Italy native Loretta Paganini feels she has changed lives through ICASI in Chester

Jan. 2—EDITOR'S NOTE — This is one in a series looking at how immigrants and children of immigrants have settled in Northeast Ohio and brought their native dishes and cooking styles with them.

Loretta Paganini's original career path was to be an elementary school teacher.

However, getting married and moving to the United States led her in a different direction.

In 1989, the Bologna, Italy, native opened The Loretta Paganini School of Cooking in Chester Township, bringing culinary education to hundreds of recreational students.

Paganini then introduced the International Culinary Arts and Science Institute (ICASI), a school approved as the first privately owned professional culinary and pastry school in the state by the Ohio Board of Proprietary Schools in 2002.

"It's interesting because I grew up in this business," Paganini said. "My family was in the food business in Italy. My mom was a famous chef and was the first woman who went to the culinary Olympics.

"She represented Italy in Paris for pastry. She became president of the Pastry Chef Association of my city Bologna. She had her cooking show on TV before we had the Food Network, so I come from that."

Paganini's husband came to work at the Cleveland Clinic after they moved to the U.S.

"I kind of missed what my life was and I started teaching in my home to just friends," she recalled. "I was making pasta from scratch before I was making all these Italian sauces people hadn't heard of."

From there, word spread and it was then that Lakeland Community College asked Paganini to do classes for them.

"In those days, nobody was willing to rent space for cooking classes," she said. "I offered classes for Lakeland in Little Italy and they just exploded. Lakeland asked me to write a professional program. They wanted to get into that aspect, so I did."

ICASI grew and in 2004, 12.5 acres were purchased for what is now a 12,000-square-foot facility, located at 8700 Mayfield Road. The facility houses five professional kitchens, a commissary kitchen, a lecture hall and library.

In the fall of 2005, ICASI opened its doors to 100 students and a staff of 30, including 15 chef instructors.

"ICASI started through Lakeland and we kept growing," Paganini said. "We decided to make it its own entity. You cannot go to a restaurant in Northeast Ohio that you don't see the ICASI jacket."

Nationally accredited, ICASI is named one of the top 25 schools in the country. For being a small, local school, it has many accolades, Paganini said.

"To date, we have almost 600 graduates," she said. "The majority of our students are in Northeast Ohio, so they own businesses. We really feel that we have made a difference in the culinary field in Northeast Ohio."

Paganini lives next to the farmer who produces the food students use in her classes.

"This is a nice community," she said. "Students can see where food comes from rather than just bringing in a big, huge Sysco truck. Our dry storage is huge because it's not like a restaurant where you have a set menu. Our menu changes every day."

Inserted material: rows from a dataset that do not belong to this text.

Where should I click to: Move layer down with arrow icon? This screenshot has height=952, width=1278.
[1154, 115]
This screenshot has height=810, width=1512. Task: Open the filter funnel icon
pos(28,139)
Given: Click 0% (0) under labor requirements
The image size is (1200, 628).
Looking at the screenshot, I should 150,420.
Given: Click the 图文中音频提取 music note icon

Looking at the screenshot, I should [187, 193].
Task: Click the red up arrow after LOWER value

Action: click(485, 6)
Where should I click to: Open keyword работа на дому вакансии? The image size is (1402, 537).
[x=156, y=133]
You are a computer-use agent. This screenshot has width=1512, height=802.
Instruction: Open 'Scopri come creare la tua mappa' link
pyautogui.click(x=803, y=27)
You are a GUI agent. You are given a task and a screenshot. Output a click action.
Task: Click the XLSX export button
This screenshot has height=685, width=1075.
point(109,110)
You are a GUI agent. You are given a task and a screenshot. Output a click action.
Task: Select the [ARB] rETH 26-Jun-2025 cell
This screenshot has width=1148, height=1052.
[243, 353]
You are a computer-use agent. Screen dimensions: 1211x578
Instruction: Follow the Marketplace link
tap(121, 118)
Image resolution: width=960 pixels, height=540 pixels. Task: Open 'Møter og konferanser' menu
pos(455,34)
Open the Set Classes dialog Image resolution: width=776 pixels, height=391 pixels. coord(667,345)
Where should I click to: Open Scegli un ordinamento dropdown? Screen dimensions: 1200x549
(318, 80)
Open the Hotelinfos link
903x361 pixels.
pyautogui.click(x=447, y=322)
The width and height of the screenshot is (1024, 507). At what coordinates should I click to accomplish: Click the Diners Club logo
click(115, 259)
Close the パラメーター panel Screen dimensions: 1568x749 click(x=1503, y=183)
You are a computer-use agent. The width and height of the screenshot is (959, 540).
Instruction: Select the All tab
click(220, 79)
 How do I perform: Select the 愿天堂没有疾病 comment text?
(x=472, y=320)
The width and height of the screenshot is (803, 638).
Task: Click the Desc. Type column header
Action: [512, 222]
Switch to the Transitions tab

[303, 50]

Students not only come to school, but all work in the field, Paganini said.

"We really want them to get as much experience as possible by working," she said.

Teaching the cuisine of the world, each of ICASI's instructors is a specialist in a particular field. Being Italian, that is Paganini's specialty.

"Each one of us teaches a particular component to the students, so at the end of the program, if they want a certificate, it's six months," she said. "If they want a diploma, it's three years. Right now, the salary has doubled in our field and there is such a demand for our students that we can basically guarantee them a job. It may not be their dream job, but we can guarantee them a job. That's huge."

The demand in the food industry is so great that restaurants and businesses are paying for student's tuition, Paganini said.

"Things have changed since (the coronavirus)," she said. "The government mandated us to go online, so how do you teach somebody to become a chef online? It was a tough time, but we did what we needed to do. We have, for the first time since (the coronavirus), sold out incoming classes.

"The age range is from 18 to 81. Each student brings to the class something — experience. It's a really nice mixture."

Paganini said she has always been comfortable in the kitchen. When she comes in and sees the students, she feels she has changed their lives.

"These kids have a dream," Paganini said. "For the most part, they're not the type of student who does well in school, but you get them in a situation where they can use their hands and their creativity, they excel. They find their place in life and I feel that ICASI has changed many people's lives.

"I don't see it as a business. We are a family and we care about the students. Even after they graduate, they come back."

The school is always adding more programs and in 2024, Paganini plans to take her students to Bologna to study with her.

"It gives them a different perspective," she said.